Vom Kinderarzt zum Erwachsenenmediziner

In der Regel dürfen Kinderärzte ihre Patienten nur bis zum 18. Geburtstag betreuen, weil sie dann vom Gesetz her erwachsen sind  (Ausnahme: Bei einigen Erkrankungen bzw. in einigen Regionen gibt es Ausnahmeregelungen, wenn keine Spezialisten zur Verfügung stehen).

Erwachsenwerden ist ein Prozess, der nicht mit dem 18. Lebensjahr beginnt oder endet. Du kannst also langsam in die neue Aufgabe hineinwachsen. Zwar besuchst du meist gemeinsam mit einem Elternteil die Arztpraxis, die Untersuchungen und ein Teil des Gespräches finden jedoch mit dem Arzt alleine statt – Schließlich will man nicht alles vor den Eltern besprechen. Du wirst dadurch nach und nach Experte für deine Erkrankung und kannst Fragen, die man dir stellt, alleine beantworten.

Der eigentliche Arztwechsel findet meist später statt. Manche Jugendlichen wechseln schon sehr früh, andere erst wenn es wirklich sein muss. Wann der richtige Zeitpunkt zum Wechsel ist, hängt von verschiedenen Faktoren ab: Fühlst du dich in der kinderärztlichen Praxis noch wohl? Gibt es in der Nähe spezialisierte Ärzte für deine Erkrankung?

Am besten solltest du dieses Thema zusammen mit deinem  Arzt und ggf. deinen Eltern besprechen, ebenso die Frage, wie der Wechsel vonstatten gehen soll.

An manchen Zentren gibt es extra Jugendsprechstunden. Bei anderen gibt es einen „Übergabe-Termin“ gemeinsam mit dem Kinderarzt und dem neuen Arzt. Manche Jugendliche besuchen eine Zeit lang beide Ärzte parallel, d.h. nach dem ersten Termin beim neuen Arzt gehen sie noch einmal zu ihrem Kinderarzt und besprechen mit ihm die Erfahrungen. Wieder andere suchen sich einfach einen neuen Arzt und gehen von da an zu ihm.

VORLIEGENDE EINTRÄGE:
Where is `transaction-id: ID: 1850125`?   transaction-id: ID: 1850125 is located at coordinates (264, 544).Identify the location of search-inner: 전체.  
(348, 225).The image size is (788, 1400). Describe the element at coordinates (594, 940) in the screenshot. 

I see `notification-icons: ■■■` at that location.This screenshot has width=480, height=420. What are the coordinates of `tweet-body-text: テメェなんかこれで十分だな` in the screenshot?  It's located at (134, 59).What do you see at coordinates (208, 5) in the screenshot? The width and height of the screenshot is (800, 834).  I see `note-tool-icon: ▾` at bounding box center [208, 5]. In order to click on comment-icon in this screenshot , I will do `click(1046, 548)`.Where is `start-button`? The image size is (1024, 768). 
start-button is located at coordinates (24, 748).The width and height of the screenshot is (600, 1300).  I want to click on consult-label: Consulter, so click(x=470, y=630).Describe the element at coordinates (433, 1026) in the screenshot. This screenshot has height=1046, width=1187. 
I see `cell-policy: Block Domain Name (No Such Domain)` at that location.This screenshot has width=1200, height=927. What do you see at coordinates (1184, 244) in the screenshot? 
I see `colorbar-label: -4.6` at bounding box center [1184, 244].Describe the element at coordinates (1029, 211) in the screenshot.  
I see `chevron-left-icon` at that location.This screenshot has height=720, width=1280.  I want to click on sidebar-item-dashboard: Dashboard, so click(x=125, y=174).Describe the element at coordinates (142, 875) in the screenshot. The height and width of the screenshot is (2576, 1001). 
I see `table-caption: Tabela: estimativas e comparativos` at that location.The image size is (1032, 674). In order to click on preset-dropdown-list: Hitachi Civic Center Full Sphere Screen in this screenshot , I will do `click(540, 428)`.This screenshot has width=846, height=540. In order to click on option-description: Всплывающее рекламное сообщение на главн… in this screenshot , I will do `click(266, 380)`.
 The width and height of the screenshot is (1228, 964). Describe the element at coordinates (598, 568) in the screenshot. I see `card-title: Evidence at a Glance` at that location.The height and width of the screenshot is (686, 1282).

ZUR AUFGABE: Schreib aus dem Text über den Wechsel vom Kinderarzt eine Stelle wortgetreu ab. Sie beginnt mit „Vom Kinderarzt zum“ und geht bis einschließlich „zur Verfügung stehen).“. Die Einträge haben mit dem Text nichts zu tun.

DEINE ANTWORT:
Vom Kinderarzt zum Erwachsenenmediziner

In der Regel dürfen Kinderärzte ihre Patienten nur bis zum 18. Geburtstag betreuen, weil sie dann vom Gesetz her erwachsen sind  (Ausnahme: Bei einigen Erkrankungen bzw. in einigen Regionen gibt es Ausnahmeregelungen, wenn keine Spezialisten zur Verfügung stehen).